Uyuşturucu parası için sevgilisinin başka erkeklerle yatmasına göz yumacak kadar bencil ve karaktersiz olarak gördüğümüz Dan, bir yandan da Candy’ye olan sadakati ve saflığı yüzünden ona acımamıza sebep olabiliyor mesela.. Anlatıcı konumda olmasına rağmen onun iç dünyası hakkında kolay fikir yürütemediğimiz anların çokluğu, hem senaryo, hem de Heath Ledger kaynaklı olabilir. Ama bu film için en kesin konuşabileceğimiz özelliği Candy’ye olan aşkı, ki bu da anafikir için yeterli. Filme ve kitaba adını haklı olarak vermiş olan Candy ise ilk başta Dan’in uyuşturucu batağına sürüklediği güçsüz kız imajı sunsa da, bağımlılığın getirdiği sınır tanımayan cesaret ile donatılmış, ailesi, uyuşturucu ve Dan arasında sıkışmış isyankarlığı temsil ediyor. Yaptığı seçimler kendisine ait. Dan’in bunlara karşı duramamasının sebebi de Candy’nin aciz bir kadın olmamasından kaynaklı. Buradaki gerçek zayıflığın adı uyuşturucu, ki zaten ortada olan bu gerçek, böyle bir hikayede çok anlamlı bir mesaj haline geliyor. Hırsızlık ve fuhuşun hizmet ettiği, tüm direnişlere rağmen aşk gibi büyük bir duyguyu bile kendi kitabına uydurabilecek uyuşturucu..


Candy, çok etkileyici sahnelerle bezeli bir film. Sinir krizlerini, öfke, ağlama ve uyuşturucu nöbetlerini, sevişme/savaşma anlarını cesaretle ve doğallığı arayarak resmetme iyi niyetinde.. İki cankinin aşkını konu alan bir filme yakışacak bunaltıcı atmosfer, iki canki arınmak için kırsala taşındıklarında bile değişmiyor.
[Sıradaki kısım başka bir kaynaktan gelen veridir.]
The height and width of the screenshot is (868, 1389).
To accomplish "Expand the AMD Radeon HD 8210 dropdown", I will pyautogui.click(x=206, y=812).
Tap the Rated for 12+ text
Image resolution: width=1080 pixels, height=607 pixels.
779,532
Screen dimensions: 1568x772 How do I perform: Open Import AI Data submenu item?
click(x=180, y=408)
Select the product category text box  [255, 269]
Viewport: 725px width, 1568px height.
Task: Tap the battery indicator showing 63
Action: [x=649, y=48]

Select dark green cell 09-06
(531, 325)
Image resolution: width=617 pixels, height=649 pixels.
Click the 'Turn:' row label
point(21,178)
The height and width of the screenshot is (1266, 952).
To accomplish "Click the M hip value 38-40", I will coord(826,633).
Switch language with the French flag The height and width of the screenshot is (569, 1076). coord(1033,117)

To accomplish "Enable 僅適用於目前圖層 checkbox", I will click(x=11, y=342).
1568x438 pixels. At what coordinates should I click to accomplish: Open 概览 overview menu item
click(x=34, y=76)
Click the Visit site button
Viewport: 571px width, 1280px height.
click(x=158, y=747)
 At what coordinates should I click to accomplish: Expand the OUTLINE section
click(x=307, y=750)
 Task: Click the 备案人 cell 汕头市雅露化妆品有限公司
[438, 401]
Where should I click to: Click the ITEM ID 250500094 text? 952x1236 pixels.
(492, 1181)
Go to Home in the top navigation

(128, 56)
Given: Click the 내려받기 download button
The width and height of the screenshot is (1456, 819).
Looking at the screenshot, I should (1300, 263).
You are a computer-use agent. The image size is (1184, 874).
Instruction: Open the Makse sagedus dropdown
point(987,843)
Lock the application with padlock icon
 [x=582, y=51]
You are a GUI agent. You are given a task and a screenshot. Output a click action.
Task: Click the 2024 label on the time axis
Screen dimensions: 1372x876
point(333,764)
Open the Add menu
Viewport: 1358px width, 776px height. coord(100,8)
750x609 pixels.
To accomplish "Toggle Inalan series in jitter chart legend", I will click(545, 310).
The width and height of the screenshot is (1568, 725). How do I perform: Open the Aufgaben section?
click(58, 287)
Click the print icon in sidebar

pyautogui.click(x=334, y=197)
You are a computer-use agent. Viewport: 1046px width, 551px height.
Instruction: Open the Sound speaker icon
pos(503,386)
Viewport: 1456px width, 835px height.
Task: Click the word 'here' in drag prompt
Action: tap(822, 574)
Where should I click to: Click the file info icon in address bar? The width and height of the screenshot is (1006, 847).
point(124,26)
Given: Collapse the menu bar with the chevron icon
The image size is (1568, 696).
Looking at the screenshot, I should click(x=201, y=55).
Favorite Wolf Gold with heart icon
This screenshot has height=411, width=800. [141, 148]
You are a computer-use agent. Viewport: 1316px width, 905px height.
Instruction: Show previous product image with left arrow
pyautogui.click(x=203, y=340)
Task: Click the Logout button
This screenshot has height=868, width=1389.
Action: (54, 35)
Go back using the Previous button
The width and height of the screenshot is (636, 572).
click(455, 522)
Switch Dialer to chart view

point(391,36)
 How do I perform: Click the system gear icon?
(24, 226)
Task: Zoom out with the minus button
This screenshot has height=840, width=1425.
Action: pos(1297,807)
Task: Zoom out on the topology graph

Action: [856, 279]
Havuz dibindeki ağırçekim görüntüler, hazin doğum sahnesi, abartıya kaçmayan uyuşturucu tripleri, ikilinin uyuşturucuyu bırakmak için kendilerini TV’li, bol abur-cuburlu bir eve kapattıkları nefis bölüm, kırsaldaki eve Candy’nin yaptıkları, Candy’nin film boyunca yüzünden tuhaf bir gülümseme eksik olmayan babası ile sarılarak ağladığı ve yine Candy’nin kavanozdan yere dökülen balı izlediği sahneler çok çarpıcı.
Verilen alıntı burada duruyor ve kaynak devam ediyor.